ほのぼの人類育成シミュレーションゲーム。
でも育成する必要は無い。みたいな。
『レベルE』みたいな雰囲気もあり。
良いロミオを堪能しました。
そして、良いセンスオブワンダーを感じることも出来ました。
ストーリーについてはamazonの紹介文
わたしたち人類がゆるやかな衰退を迎えて、はや数世紀。すでに地球は”妖精さん”のものだったりします。平均身長10センチで3頭身、高い知能を持ち、お菓子が大好きな妖精さんたち。わたしは、そんな妖精さんと人との間を取り持つ重要な職、国際公務員の”調停官”となり、故郷のクスノキの里に帰ってきました。祖父の年齢でも現役でできる仕事なのだから、さぞや楽なのだろうとこの職を選んだわたしは、さっそく妖精さんたちに挨拶に出向いたのですが……。
大筋このまま。
読む前はロミオがこのタイトルってことで、荒廃した世界を舞台にした退廃的で謎が謎を呼ぶとがった作品かと予想していたのですが、こんぺいとうくらいのとがり具合でした。

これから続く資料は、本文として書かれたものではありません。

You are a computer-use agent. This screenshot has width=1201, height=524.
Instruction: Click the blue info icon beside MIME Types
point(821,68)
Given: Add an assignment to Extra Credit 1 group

人類は衰退した世界でゆるーく日々を過ごしていて、黒い方向に話が向かうのではないかと想起される場面があってもそちらの展開にはなりません。(ビフ酒のくだりとか黒い方向に行くかと思いきやオチに笑わせてもらった)
ロミオ節をちりばめつつ終始ほのぼの(?)。
とにかく妖精さんと主人公のかみあっているようでかみあっていないコミュニケーションが楽しすぎます。
妖精さんはかわいいけどなにをやらかすか予想のつかない得体の知れなさがあってよいですね。

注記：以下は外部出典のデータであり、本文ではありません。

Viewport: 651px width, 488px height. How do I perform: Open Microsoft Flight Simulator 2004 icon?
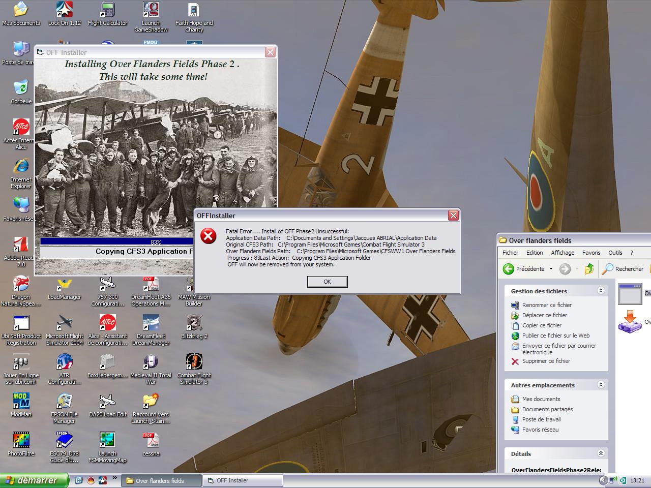[x=65, y=323]
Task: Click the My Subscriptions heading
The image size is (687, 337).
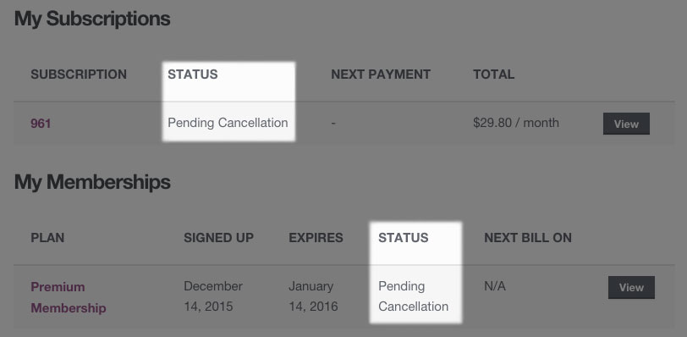Action: (x=92, y=19)
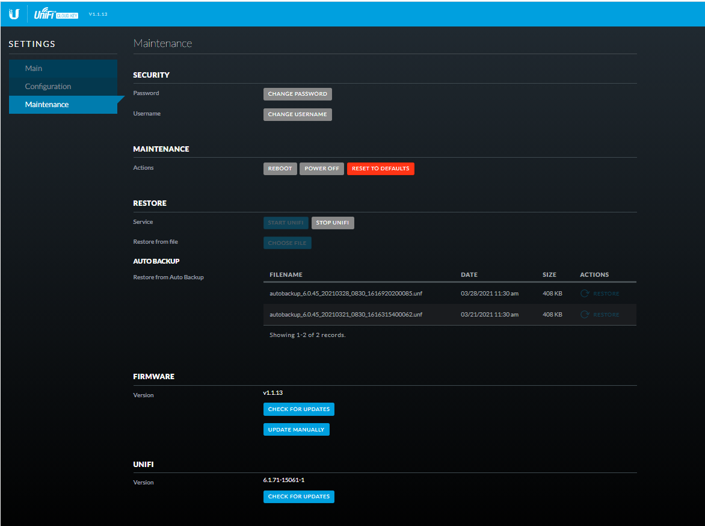Open the Configuration settings tab
The image size is (705, 526).
48,87
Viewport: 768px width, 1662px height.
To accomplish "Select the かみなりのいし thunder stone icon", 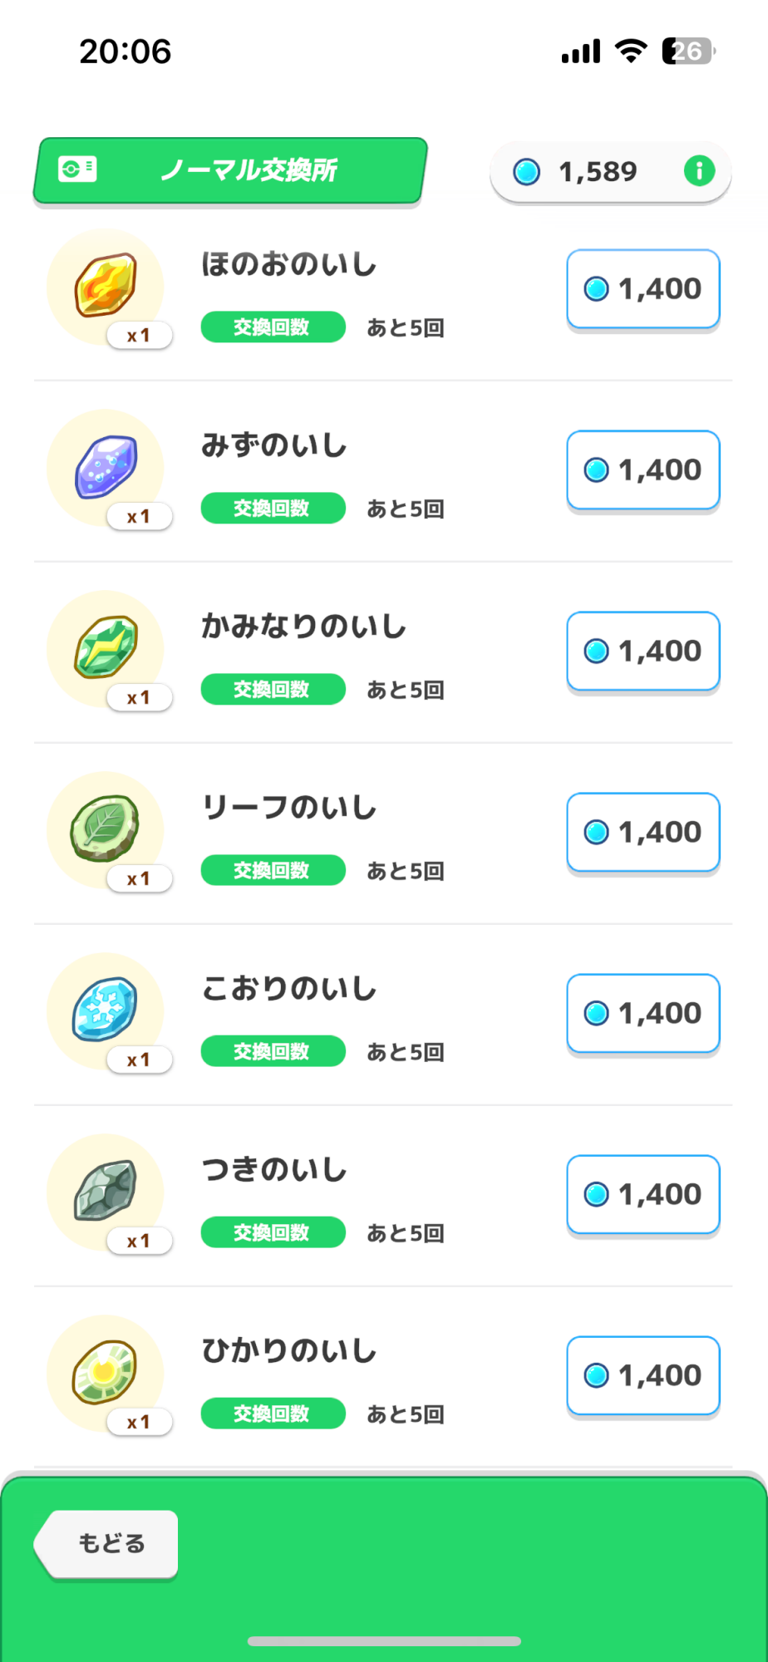I will [x=106, y=647].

話の展開も大きく動くことはないですが、ゴム動力の恐竜がサバンナを徘徊する風景やラストの登場人物との会話の場面はセンスオブワンダーを感じましたし、主人公の調停官という仕事に対するスタンスが少しずつ変化していく様は読んでいて面白いし興味深いです。
何もしないでいい。彼らのなすがままをみていればいい。
進化のゲームの本戦を敗退した傍観者として。
総評としては、とても面白かった。はやく続編が読みたいって感じです。
ロミオ分を補給したい人にもオススメ。田中ロミオ作品を知らない人にも十分オススメできる内容でした。
以下余談。
・発売前のガガガ文庫の作品紹介文にあった“風聞を駆使して挑む”ってのの意味は読んでみて「なるほどなー」と思った。
主人公のニートっぽいというか投げやりな発言や、妖精さんたちの行動を現在のネット社会に置き換えてみるとそう見えたりもします。でもそこら辺あんまり考えて読む必要はないっぽい。読む人によって色々な読み方の出来る(しやすい)つくりになってる。
・主人公が時折見せる観察者の視点はロミオらしいと思いながら読みました。
作品の世界観についても悲壮感はないもののゆるやかに衰退した世界の雰囲気は他の作品に通じるものがあるかな。
・P120の「ままならぬですね?」とP233のダンボールのくだりはセルフパロディー?たぶん気のせい。